What Does It Mean to Be Human?

woollymammoth2As an Orthodox priest, I am always interested in the question, “what does it mean to be human?”  Science has a particular take on that question, which I find useful for understanding both humans and the universe. 

For example, scientists can with a high degree of accuracy determine the amount of each chemical element that is found the human body.   We learn from these studies that humans are largely composed of the four elements oxygen, carbon hydrogen, and nitrogen (by mass these 4 elements make up almost 97% of a human).   Oxygen by far composes the greatest mass in a human – slightly more than 61% of a human by mass is oxygen.  By contrast the air we breathe is 23% oxygen by mass.   Air is 75% nitrogen, while a human is only 2.6% nitrogen by mass.  A chemical analysis of humans will give us truth about what it means to be human, but it doesn’t give us the full truth for we know that a human is far more than simply chemicals.  The same is true of DNA – we now can describe the human genome and have a very accurate picture of what it means to be human in terms of DNA – or the ACGT bases which are the code defining the various characteristics of every living thing.  From the point of view of genetics it is precisely DNA which makes us human and is what distinguishes us from other animals.  This is all true and tell us something about what it is to be human, yet again, we would not agree that being human can be reduced to studying proteins, for we believe humans are more than simply protein alignments.  No matter how much chemistry and genetics can accurately and truthfully describe a human, we would say to limit our understanding of humanity to elements and proteins would not give a full and complete understanding of what it means to be human.

▸ Material shown
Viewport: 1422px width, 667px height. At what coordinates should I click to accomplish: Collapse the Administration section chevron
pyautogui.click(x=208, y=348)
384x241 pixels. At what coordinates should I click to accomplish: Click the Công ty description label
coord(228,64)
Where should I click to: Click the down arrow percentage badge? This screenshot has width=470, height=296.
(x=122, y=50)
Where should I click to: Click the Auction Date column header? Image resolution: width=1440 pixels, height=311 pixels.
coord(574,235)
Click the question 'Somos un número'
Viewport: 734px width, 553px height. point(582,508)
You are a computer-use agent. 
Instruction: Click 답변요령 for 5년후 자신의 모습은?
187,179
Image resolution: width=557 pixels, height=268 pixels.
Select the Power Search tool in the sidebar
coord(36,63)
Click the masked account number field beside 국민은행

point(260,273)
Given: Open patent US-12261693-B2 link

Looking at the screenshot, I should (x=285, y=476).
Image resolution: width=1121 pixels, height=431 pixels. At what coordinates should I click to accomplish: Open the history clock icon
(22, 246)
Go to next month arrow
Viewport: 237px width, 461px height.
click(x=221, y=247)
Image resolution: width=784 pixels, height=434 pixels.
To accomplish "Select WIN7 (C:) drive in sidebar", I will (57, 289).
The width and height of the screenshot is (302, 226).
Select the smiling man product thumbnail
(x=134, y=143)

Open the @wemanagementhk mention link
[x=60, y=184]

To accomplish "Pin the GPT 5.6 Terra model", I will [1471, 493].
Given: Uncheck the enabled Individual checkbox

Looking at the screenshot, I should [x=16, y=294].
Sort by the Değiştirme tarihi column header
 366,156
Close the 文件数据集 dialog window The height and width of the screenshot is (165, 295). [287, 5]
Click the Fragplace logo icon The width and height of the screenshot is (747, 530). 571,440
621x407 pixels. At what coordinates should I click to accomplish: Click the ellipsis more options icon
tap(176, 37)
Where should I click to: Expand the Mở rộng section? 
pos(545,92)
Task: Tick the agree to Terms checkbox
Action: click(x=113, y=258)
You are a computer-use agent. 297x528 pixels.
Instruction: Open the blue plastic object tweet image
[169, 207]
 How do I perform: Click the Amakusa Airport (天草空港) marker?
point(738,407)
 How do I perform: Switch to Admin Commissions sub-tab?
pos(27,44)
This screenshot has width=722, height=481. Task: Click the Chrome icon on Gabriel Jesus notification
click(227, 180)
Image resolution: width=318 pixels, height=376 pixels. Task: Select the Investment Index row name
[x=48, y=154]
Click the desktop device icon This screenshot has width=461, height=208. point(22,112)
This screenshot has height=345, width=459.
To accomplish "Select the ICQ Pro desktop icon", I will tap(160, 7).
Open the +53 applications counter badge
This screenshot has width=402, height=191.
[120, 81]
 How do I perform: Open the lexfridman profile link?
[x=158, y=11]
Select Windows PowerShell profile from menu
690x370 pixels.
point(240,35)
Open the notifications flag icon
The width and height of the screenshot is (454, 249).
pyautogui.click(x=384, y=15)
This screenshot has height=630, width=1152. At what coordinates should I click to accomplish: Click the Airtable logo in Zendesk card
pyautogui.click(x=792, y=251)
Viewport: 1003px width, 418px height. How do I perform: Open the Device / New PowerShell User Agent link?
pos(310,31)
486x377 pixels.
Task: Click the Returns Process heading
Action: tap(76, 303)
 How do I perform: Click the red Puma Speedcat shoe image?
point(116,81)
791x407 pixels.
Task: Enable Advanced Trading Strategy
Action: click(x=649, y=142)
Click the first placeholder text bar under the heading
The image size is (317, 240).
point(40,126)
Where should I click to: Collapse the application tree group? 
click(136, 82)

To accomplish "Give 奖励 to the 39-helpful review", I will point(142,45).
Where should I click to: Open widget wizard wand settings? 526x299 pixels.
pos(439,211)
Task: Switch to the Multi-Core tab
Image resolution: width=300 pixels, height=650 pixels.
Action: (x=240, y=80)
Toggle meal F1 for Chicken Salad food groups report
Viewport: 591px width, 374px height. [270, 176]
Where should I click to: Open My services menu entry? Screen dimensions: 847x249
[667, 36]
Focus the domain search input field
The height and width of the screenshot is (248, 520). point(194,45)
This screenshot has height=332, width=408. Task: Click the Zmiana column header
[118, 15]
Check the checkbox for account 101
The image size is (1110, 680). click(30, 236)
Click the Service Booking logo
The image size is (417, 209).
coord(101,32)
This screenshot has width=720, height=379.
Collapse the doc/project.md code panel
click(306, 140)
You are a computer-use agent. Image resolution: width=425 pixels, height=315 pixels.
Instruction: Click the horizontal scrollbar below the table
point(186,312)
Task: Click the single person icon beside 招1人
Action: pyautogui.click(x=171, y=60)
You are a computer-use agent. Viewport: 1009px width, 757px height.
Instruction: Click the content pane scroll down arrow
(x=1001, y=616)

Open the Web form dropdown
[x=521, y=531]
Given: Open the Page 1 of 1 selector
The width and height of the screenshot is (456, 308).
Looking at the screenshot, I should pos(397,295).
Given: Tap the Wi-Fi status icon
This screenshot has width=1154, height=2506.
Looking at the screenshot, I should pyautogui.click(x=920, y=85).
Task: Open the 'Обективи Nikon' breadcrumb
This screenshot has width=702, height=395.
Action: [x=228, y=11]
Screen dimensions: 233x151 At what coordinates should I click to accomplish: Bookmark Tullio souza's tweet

▸ Task brief
Pick up the essay on what it means to be human after its final sentence and write the paragraph that follows.

▸ Reply
From my point of view science, biology, genetics or evolution are no threats to my understanding of what it means to be human.  They cannot prove or disprove any of the claims of the Bible, for the Bible is not science but rather offers an understanding of humanity that goes far beyond the reductionist definitions which chemistry or genetics offer about what a human is.  Indeed a merely scientific worldview can devalue humans, reducing them to chemicals, proteins and inert matter, and this can lead to denying that human embryos or fetuses are really human and to other errors in thought.   The understanding of what it means to be human, for Christians is shaped by faith in the revelation of God that humans are in His image and that we are animated material – animated by the Holy Spirit of God.   Humans can be described in terms of materialism, but such a description is neither complete or sufficient for understanding humans.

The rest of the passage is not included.